• What you are asked to do:
Exercise in exact copying: restate word for word only the lines below from the one containing "The width and" through the one containing "the red diamond", omitting any pictures.

• Data to process:
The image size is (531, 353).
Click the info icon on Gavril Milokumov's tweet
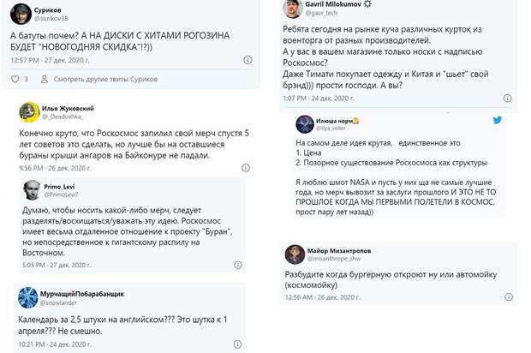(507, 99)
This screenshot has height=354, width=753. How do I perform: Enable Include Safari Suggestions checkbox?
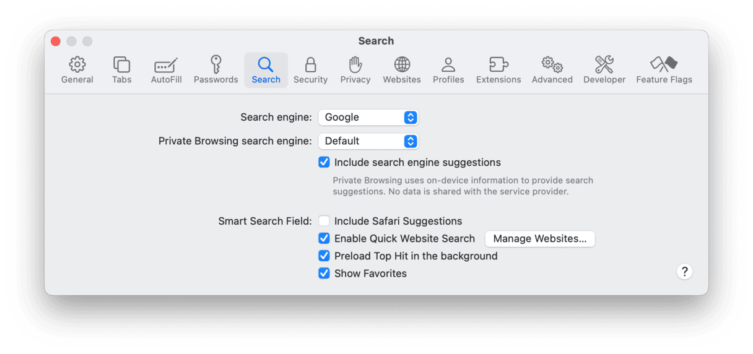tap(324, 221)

---

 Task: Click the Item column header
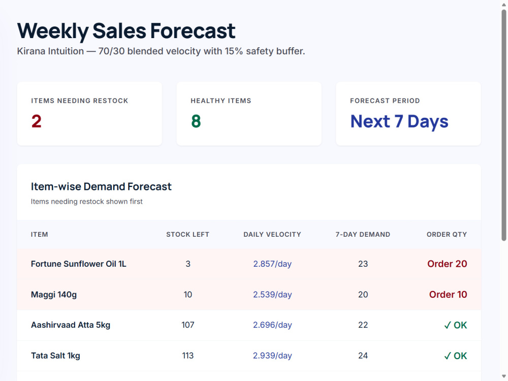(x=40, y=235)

...

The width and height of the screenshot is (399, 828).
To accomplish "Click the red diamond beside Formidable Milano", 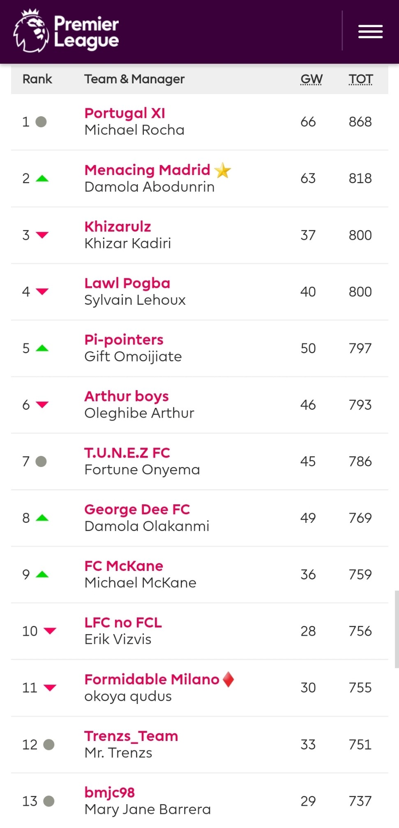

• Answer to this task:
The width and height of the screenshot is (399, 828).
To accomplish "Click the red diamond beside Formidable Milano", 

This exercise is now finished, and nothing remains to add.